▶ Given passage:
————

13. The method of claim 12, further comprising determining wavelength or frequency of the input optical signal based on the first, second, third and fourth electrical signals from the first, second, third and fourth photodetectors respectively.

14. The method of claim 12, further comprising providing a known optical signal (E.sub.i″) to the first directional coupler for calibration.

Description

BRIEF DESCRIPTION OF THE DRAWINGS

(1) FIG. 1 is a schematic diagram of a wavelength solver based on IQ receiver type of design and without self-compensation feature according to an embodiment.

(2) FIGS. 2(a)-(d) illustrate an ideal situation of a wavelength solver based on an IQ receiver type of design (without self-compensation feature, and constant 50/50 splitting ratio for all the five DCs) according to an embodiment. FIG. 2(a): Calculated output optical powers from DC 4 and DC 5, i.e., A, B, C, and D in Table 2, all of which are normalized against the input optical power |E.sub.i|.sup.2. FIG. 2(b): Calculated I/Q signals which can be directly measured by the two balanced detectors in practice (I=A−B, Q=C−D). FIG. 2(c): Plot of (A−B)/(C−D), which equals tan (kΔL). FIG. 2(d): The calculated k vs. the actual k values, showing no discrepancy between the two.

(3) FIGS. 3(a)-(e) illustrate situation of the wavelength solver based on the IQ receiver type of design (without self-compensation feature, and splitting ratio equals to 50/50 at central wavelength and gradually changes to 60/40 at edges of the BW of interest for all the five DCs) according to an embodiment. FIG. 3(a): Calculated output optical powers from DC 4 and DC 5, i.e., A, B, C, and D in Table 2, all of which are normalized against the input optical power |E.sub.i|.sup.2. FIG. 3(b): Calculated FQ signals which can be directly measured by the two balanced detectors in practice (I=A−B, Q=C−D). FIG. 3(c): Plot of (A−B)/(C−D), which equals tan (kΔL). FIG. 3(d) The calculated k vs. the actual k values. FIG. 3(e): The discrepancy between the calculated k and the actual k values as a function of k.

(4) FIG. 4 is a schematic diagram of a self-compensated wavelength solver according to an embodiment.

(5) FIGS. 5(a)-(d) illustrate a practical situation of the self-compensated wavelength solver according to an embodiment. FIG. 5(a): Calculated output optical powers A, B, C, and D in Table 4, all of which are normalized by the input optical power |E.sub.i|.sup.2. FIG. 5(b): Wavelength/frequency dependence of T=tan.sup.2(κL), showing the splitting ratio equals to 50/50 at central wavelength and gradually changes to 60/40 at edges of the range for all the five DCs. FIG. 5(c): Plot of cos(kΔL). FIG. 5(d): The calculated k vs. the actual k values by Equation (2). It has been realized that there is no discrepancy between the two in the whole BW of interest.

————

(Screen grounding examples)
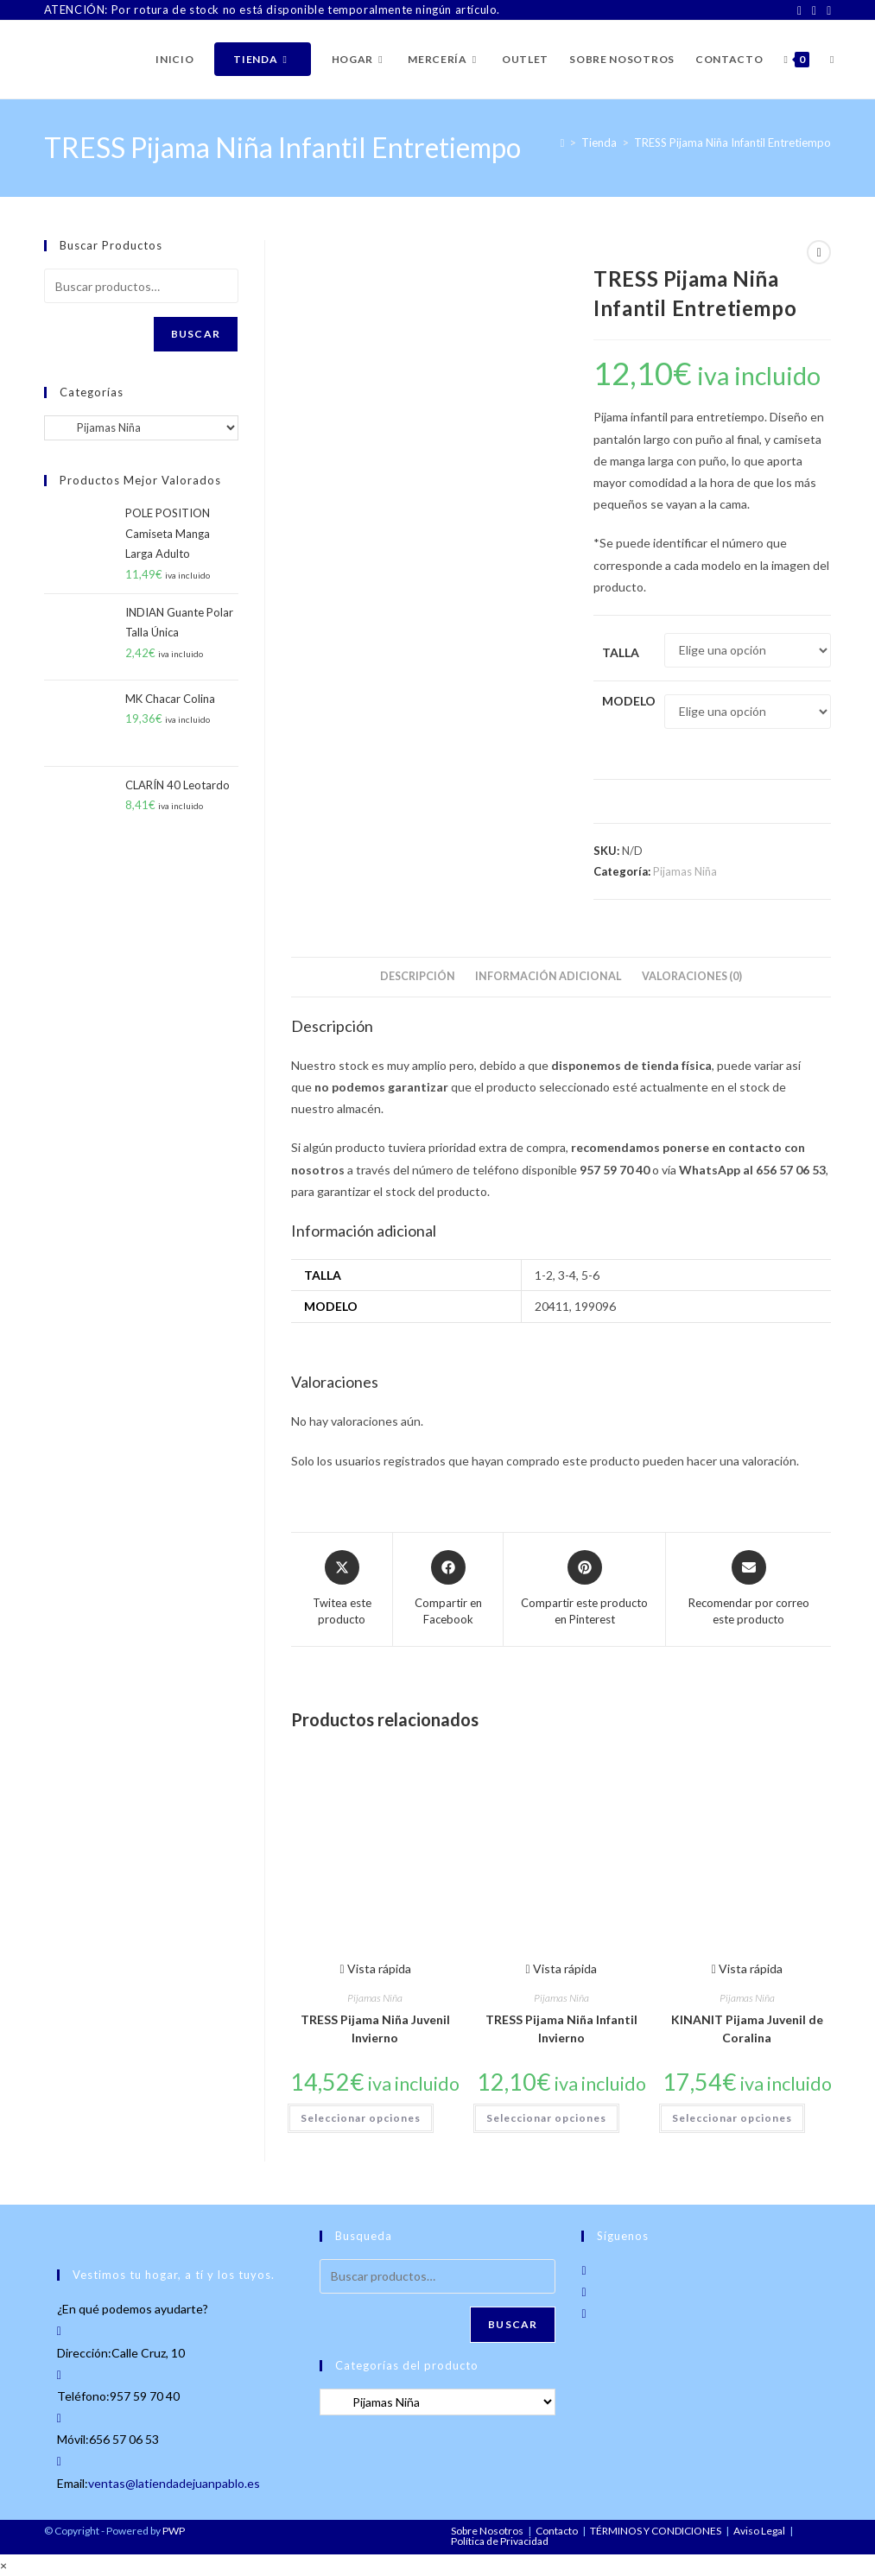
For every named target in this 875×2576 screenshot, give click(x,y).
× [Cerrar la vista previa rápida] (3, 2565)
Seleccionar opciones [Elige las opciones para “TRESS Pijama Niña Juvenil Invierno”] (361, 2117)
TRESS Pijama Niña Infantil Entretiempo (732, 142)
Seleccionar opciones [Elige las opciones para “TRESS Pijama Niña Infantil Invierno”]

————

▶ List of tasks:
1/ In the patent text on the wavelength solver, list each sub-figure of FIGS. 2(a)-(d) together with what that sub-figure shows.
2/ Answer these questions from the wavelength solver patent text.
(a) According to claim 14, what is provided to the first directional coupler for calibration?
(b) In the situation shown in FIGS. 3(a)-(e), what does the splitting ratio change to at the edges of the bandwidth of interest?
(c) What does FIG. 5(c) plot?
3/ Write the next part of the patent text on the wavelength solver, picking up after its final sentence.

▶ Task responses:
1/
FIG. 2(a): calculated output optical powers from DC 4 and DC 5 (A, B, C, and D in Table 2), all normalized against the input optical power.
FIG. 2(b): calculated I/Q signals that can be measured directly by the two balanced detectors (I=A−B, Q=C−D).
FIG. 2(c): a plot of (A−B)/(C−D), which equals tan(kΔL).
FIG. 2(d): the calculated k against the actual k values, showing no discrepancy between the two.

2/
(a) A known optical signal.
(b) 60/40.
(c) cos(kΔL).

3/
DETAILED DESCRIPTION OF THE PREFERRED EMBODIMENTS

(6) The description of illustrative embodiments according to principles of the present invention is intended to be read in connection with the accompanying drawings, which are to be considered part of the entire written description. In the description of embodiments of the invention disclosed herein, any reference to direction or orientation is merely intended for convenience of description and is not intended in any way to limit the scope of the present invention. Relative terms such as “lower,” “upper,” “horizontal,” “vertical,” “above,” “below,” “up,” “down,” “top” and “bottom” as well as derivative thereof (e.g., “horizontally,” “downwardly,” “upwardly,” etc.) should be construed to refer to the orientation as then described or as shown in the drawing under discussion. These relative terms are for convenience of description only and do not require that the apparatus be constructed or operated in a particular orientation unless explicitly indicated as such. Terms such as “attached,” “affixed,” “connected,” “coupled,” “interconnected,” and similar refer to a relationship wherein structures are secured or attached to one another either directly or indirectly through intervening structures, as well as both movable or rigid attachments or relationships, unless expressly described otherwise. Moreover, the features and benefits of the invention are illustrated by reference to the exemplified embodiments. Accordingly, the invention expressly should not be limited to such exemplary embodiments illustrating some possible non-limiting combination of features that may exist alone or in other combinations of features; the scope of the invention being defined by the claims appended hereto.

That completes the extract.